→ **YOUR OBJECTIVE**:
In the data below, find every line with the word "Task" and copy it.

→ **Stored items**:
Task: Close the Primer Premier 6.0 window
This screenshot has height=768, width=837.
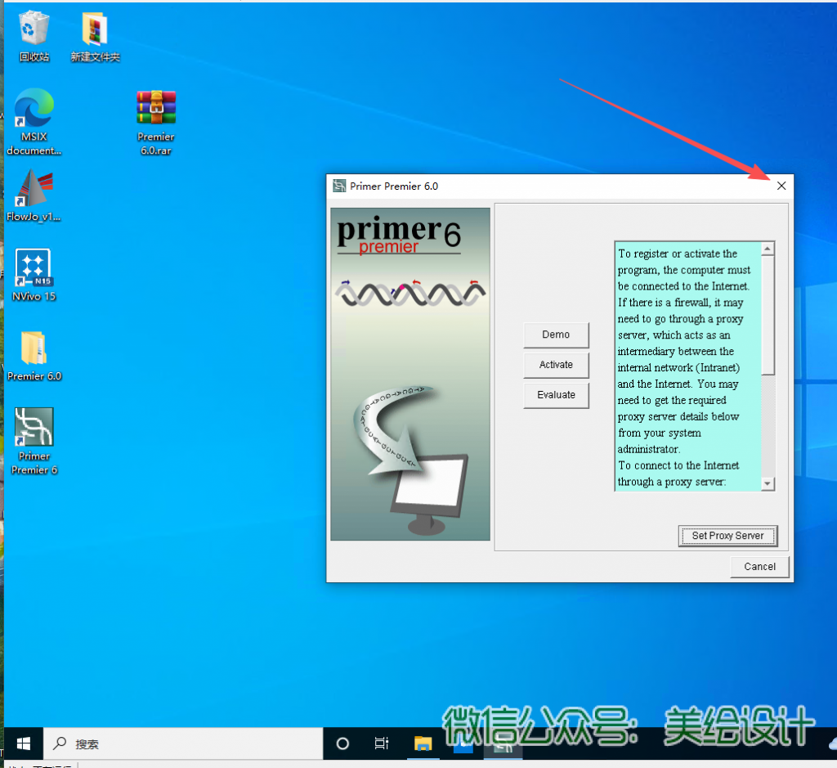Action: [781, 186]
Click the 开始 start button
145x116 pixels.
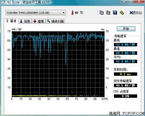point(126,29)
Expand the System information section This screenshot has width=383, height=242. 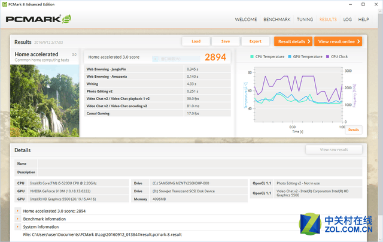click(x=17, y=227)
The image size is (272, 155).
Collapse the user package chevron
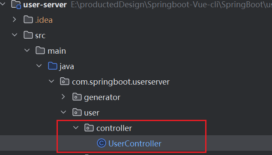pos(63,112)
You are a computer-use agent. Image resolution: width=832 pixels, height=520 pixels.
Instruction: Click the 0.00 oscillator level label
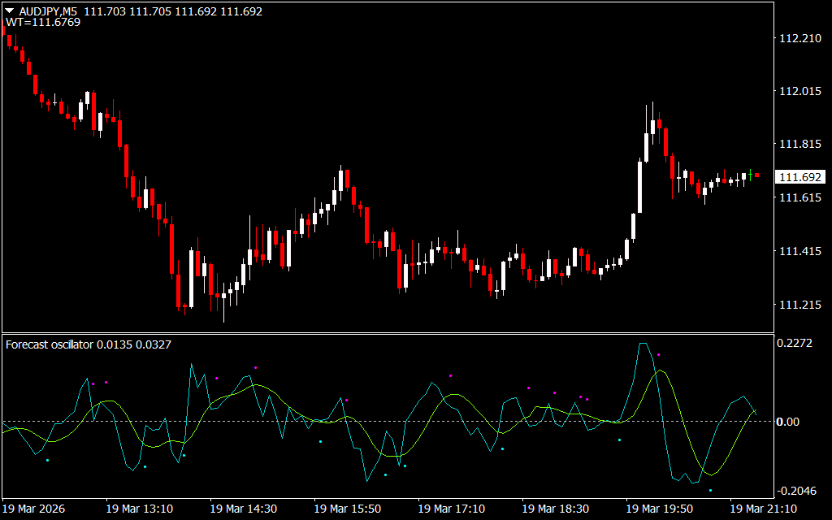point(790,422)
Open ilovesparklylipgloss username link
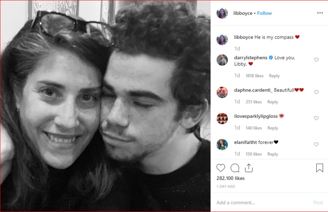This screenshot has height=212, width=328. coord(256,116)
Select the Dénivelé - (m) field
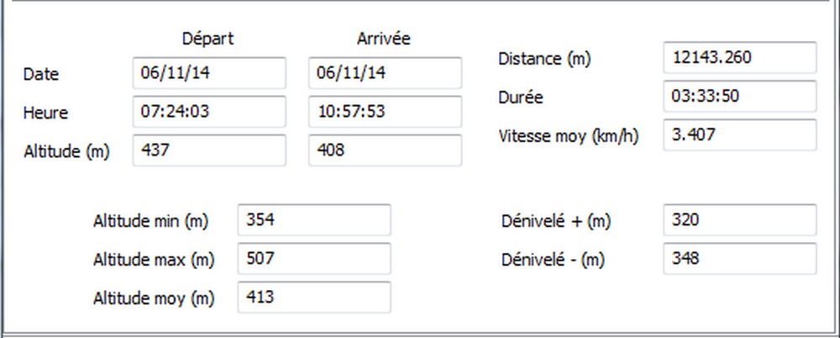840x338 pixels. pyautogui.click(x=740, y=258)
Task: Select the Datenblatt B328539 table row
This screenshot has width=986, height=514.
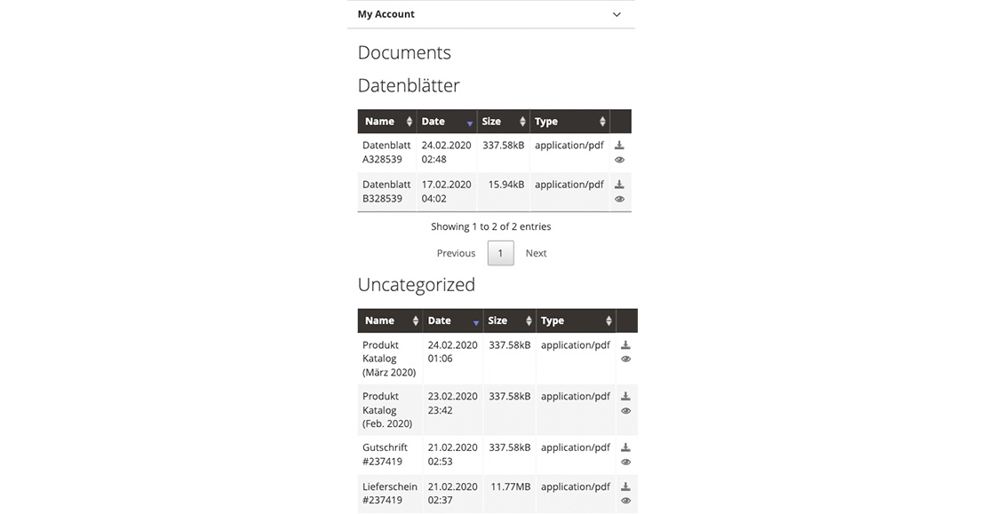Action: coord(489,191)
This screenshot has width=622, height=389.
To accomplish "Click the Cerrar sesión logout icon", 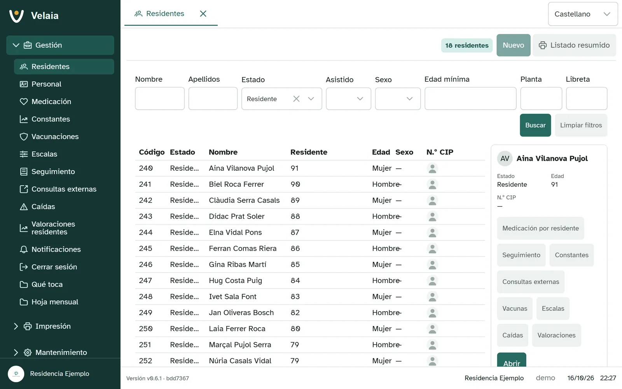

→ **EXERCISE ANSWER**:
Task: Close the Primer Premier 6.0 window
Task: Select the Datenblatt B328539 table row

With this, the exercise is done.